Conductivity and Magnetism of Magnetic Oxides

In a stoichiometric oxide the energy for the magnetic ordering is due to superexchange. This depends on the virtual transfer of a d electron from the transition ion to the neighbouring oxygen. When the oxide is p-doped there are compensating holes on the oxygen or the transition ion becomes mixed valent. The oxide may then conduct. The same transfer integral enters both the expression for the antiferromagnetic superexchange and the band width of the mobile carriers. Thus materials with a large antiferromagnetic exchange energy will be expected to have a relatively wide conduction band in the doped state and hence to have a high conductivity. In this paper the difference is explored between the materials in which there is true antiferromagnetism and those which are ferrimagnetic. In the antiferromagnets the carriers must destroy the magnetic order as they move. This behaviour is well known from the cuprates.
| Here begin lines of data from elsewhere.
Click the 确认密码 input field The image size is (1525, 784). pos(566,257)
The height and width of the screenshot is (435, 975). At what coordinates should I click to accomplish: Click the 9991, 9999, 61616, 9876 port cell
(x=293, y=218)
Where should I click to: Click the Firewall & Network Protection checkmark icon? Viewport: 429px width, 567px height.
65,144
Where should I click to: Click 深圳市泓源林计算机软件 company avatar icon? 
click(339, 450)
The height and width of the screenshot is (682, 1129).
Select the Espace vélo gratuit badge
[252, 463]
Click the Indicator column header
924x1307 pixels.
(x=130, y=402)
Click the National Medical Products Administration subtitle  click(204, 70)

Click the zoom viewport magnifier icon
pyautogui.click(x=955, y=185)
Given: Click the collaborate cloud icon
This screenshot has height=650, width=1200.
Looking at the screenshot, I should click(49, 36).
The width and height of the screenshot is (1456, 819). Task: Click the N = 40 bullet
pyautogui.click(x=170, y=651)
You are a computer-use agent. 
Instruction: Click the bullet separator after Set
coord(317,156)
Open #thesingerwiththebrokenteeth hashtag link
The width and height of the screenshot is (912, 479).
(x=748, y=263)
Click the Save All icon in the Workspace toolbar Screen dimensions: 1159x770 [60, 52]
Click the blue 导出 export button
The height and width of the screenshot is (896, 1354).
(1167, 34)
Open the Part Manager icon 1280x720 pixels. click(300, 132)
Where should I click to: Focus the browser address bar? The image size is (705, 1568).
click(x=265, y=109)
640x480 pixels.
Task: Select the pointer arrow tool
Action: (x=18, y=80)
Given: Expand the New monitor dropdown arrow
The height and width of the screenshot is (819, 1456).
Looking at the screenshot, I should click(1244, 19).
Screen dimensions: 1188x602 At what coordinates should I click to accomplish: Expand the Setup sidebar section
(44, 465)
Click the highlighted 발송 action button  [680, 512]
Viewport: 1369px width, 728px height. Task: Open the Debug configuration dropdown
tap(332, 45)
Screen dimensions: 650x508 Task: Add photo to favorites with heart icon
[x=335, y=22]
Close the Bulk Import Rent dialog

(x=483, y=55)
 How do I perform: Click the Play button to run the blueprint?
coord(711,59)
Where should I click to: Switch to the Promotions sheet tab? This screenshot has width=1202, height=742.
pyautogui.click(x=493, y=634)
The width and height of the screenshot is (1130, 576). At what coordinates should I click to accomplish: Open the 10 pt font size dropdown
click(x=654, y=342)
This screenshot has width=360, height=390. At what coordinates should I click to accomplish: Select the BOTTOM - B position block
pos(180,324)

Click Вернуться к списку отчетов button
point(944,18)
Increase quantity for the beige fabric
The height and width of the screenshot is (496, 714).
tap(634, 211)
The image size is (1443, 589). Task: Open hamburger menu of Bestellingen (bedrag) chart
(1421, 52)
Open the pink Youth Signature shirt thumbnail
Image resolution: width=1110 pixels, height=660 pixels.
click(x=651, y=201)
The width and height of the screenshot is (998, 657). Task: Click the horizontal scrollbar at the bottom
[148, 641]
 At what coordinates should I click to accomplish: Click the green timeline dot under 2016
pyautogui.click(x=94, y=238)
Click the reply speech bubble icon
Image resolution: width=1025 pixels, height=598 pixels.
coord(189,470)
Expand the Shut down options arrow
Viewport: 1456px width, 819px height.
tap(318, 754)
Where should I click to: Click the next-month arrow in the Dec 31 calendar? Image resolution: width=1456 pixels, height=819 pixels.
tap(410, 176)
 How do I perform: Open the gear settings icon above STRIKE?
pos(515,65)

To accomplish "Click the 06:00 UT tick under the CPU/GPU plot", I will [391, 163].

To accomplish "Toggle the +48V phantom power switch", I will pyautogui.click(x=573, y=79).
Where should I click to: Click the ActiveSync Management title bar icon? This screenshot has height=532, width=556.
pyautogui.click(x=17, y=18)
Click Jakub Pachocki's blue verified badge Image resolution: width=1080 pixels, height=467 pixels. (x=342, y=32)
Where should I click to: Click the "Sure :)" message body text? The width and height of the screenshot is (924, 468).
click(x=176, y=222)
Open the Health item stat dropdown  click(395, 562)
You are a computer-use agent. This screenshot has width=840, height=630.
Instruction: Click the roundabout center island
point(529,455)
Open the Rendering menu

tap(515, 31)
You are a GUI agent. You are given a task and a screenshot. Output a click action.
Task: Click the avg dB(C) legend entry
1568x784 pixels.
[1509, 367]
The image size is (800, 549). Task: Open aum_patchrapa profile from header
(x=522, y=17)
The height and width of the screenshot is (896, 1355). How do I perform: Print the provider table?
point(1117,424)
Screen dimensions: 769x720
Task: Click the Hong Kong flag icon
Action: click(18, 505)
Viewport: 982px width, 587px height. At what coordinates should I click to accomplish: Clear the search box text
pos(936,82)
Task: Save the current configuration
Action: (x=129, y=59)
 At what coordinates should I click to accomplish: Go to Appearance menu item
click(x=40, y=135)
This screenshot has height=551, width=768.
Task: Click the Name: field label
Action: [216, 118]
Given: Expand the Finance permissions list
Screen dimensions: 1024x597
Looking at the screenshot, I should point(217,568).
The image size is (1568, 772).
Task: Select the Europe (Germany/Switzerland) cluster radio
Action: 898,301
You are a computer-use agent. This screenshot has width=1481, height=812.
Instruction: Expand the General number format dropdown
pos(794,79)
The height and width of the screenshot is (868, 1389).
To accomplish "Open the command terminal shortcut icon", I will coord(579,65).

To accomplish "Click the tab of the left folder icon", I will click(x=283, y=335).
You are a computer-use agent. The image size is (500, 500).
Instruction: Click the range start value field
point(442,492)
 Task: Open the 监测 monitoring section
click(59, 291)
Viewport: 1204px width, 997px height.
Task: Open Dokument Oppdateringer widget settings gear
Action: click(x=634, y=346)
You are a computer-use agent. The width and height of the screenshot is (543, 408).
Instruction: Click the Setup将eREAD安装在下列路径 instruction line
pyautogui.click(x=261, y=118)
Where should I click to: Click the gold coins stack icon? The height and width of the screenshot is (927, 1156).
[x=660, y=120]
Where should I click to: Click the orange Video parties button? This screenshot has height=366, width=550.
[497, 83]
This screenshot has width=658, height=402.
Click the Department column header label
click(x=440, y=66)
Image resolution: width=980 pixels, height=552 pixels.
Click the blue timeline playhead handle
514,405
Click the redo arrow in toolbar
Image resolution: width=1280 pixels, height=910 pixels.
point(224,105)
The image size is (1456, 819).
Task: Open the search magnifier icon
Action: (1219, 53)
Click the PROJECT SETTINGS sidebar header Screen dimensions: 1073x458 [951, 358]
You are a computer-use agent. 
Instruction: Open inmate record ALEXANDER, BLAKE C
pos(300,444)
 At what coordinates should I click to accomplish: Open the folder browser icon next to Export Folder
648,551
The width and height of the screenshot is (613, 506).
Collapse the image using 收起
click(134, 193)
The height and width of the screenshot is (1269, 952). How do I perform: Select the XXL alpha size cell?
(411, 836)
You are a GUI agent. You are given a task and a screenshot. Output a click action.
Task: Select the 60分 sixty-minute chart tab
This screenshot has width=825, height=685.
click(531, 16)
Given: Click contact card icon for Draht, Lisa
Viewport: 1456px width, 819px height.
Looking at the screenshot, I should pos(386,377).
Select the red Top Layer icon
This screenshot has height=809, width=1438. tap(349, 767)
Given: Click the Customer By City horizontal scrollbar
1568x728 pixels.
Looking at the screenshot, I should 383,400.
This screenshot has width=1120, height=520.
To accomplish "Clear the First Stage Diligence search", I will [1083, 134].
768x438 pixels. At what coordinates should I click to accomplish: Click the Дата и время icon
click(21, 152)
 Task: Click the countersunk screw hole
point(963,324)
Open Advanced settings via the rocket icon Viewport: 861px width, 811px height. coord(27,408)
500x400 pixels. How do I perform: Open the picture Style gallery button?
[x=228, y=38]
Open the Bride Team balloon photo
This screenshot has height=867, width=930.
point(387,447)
In ferrimagnets the carriers may be able to move entirely on one sublattice. This occurs in Fe$\text{}_{3}$O$\text{}_{4}$ and probably in the doped garnets. In the case where motion is on one sublattice then doping does not destroy the magnetism and there is a relatively small magnetoresistance. An interesting feature is that unlike the cuprates the ferrimagnets do not become good metals at any doping but exhibit hopping conductivity. We explain the apparent paradox that the best conductivity is actually observed in materials where the conduction is only allowed when the antiferromagnetism has been quenched and that the conductivity in ferrimagnets is low.